I have recently implemented the Paull's algorithm for removing left-recursion from context-free grammars:
Assign an ordering $A_1, \dots, A_n$ to the nonterminals of the grammar.
for $i := 1$ to $n$ do begin
$\quad$ for $j:=1$ to $i-1$ do begin
$\quad\quad$ for each production of the form $A_i \to A_j\alpha$ do begin
$\quad\quad\quad$ remove $A_i \to A_j\alpha$ from the grammar
$\quad\quad\quad$ for each production of the form $A_j \to \beta$ do begin
$\quad\quad\quad\quad$ add $A_i \to \beta\alpha$ to the grammar
$\quad\quad\quad$ end
$\quad\quad$ end
$\quad$ end
$\quad$ transform the $A_i$-productions to eliminate direct left recursion
end
According to this document, the efficiency of the algorithm crucially depends on the ordering of the nonterminals chosen in the beginning; the paper discusses this issue in detail and suggest optimisations.
Some notation:
We will say that a symbol $X$ is a direct left corner of a nonterminal $A$, if there is an $A$-production with $X$ as the left-most symbol on the right-hand side. We define the left-corner relation to be the reflexive transitive closure of the direct-left-corner relation, and we define the proper-left-corner relation to be the transitive closure of the direct-left-corner relation. A nonterminal is left recursive if it is a proper left corner of itself; a nonterminal is directly left recursive if it is a direct left corner of itself; and a nonterminal is indirectly left recursive if it is left recursive, but not directly left recursive.

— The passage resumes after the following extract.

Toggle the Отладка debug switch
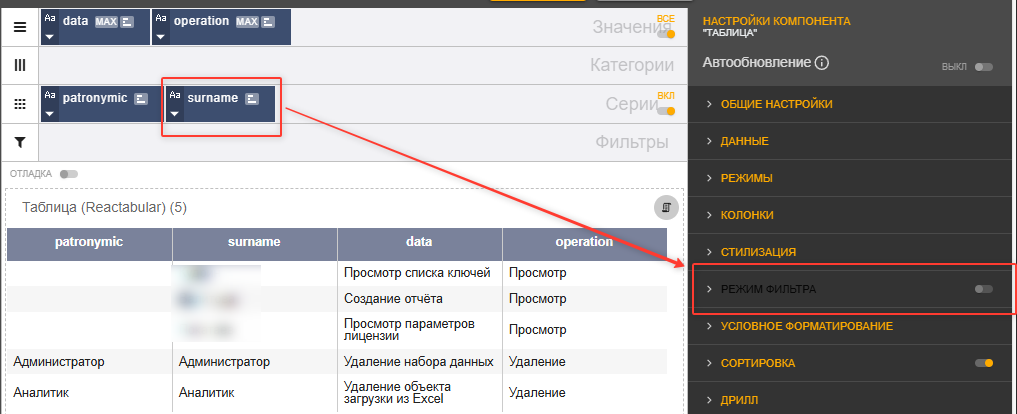The image size is (1017, 414). pyautogui.click(x=68, y=174)
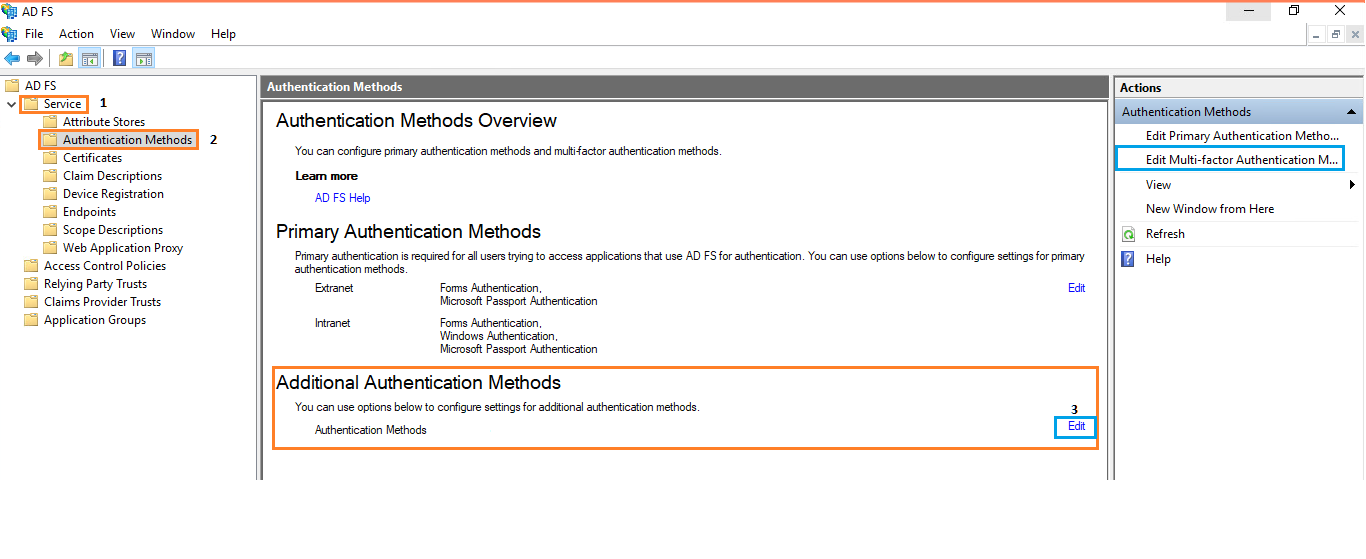Select Certificates folder in the tree

pos(92,158)
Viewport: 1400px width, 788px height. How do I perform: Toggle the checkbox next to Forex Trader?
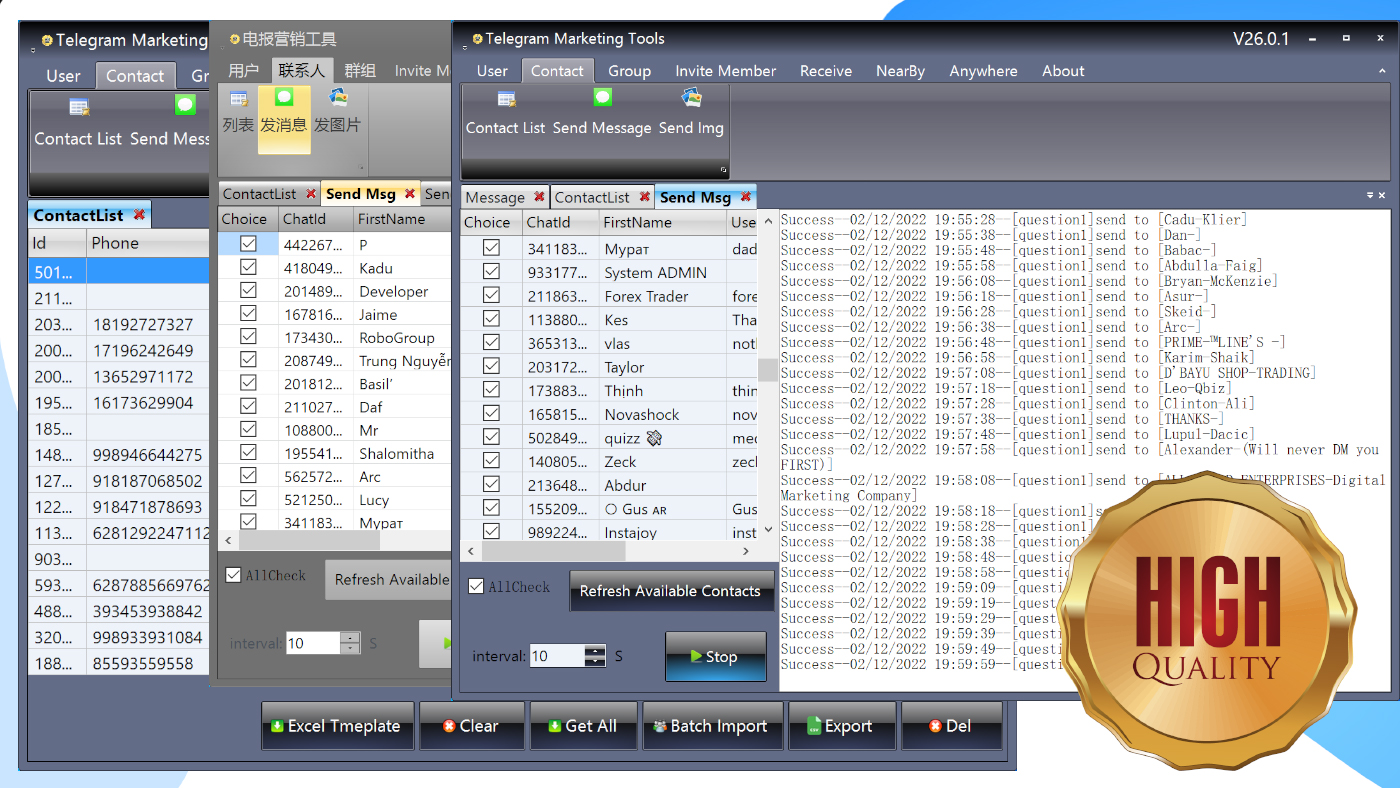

Here is what the authors propose:
In the inner loop of Paull’s algorithm, for nonterminals $A_i$ and $A_j$, such that $i > j$ and $A_j$ is a direct left corner of $A_i$, we replace all occurrences of $A_j$ as a direct left corner of $A_i$ with all possible expansions of $A_j$.
This only contributes to elimination of left recursion from the grammar if $A_i$ is a left-recursive nonterminal, and $A_j$ lies on a path that makes $A_i$ left recursive; that is, if $A_i$ is a left corner of $A_j$ (in addition to $A_j$ being a left corner of $A_i$).
We could eliminate replacements that are useless in removing left recursion if we could order the nonterminals of the grammar so that, if $i > j$ and $A_j$ is a direct left corner of $A_i$, then $A_i$ is also a left corner of $A_j$.
We can achieve this by ordering the nonterminals in decreasing order of the number of distinct left corners they have.
Since the left-corner relation is transitive, if C is a direct left corner of B, every left corner of C is also a left corner of B.
In addition, since we defined the left-corner relation to be reflexive, B is a left corner of itself.
Hence, if C is a direct left corner of B, it must follow B in decreasing order of number of distinct left corners, unless B is a left corner of C.
All I want is to know how to order the nonterminals in the beginning, but I don't get it from the paper. Can someone explain it in a simpler way? Pseudocode would help me to understand it better.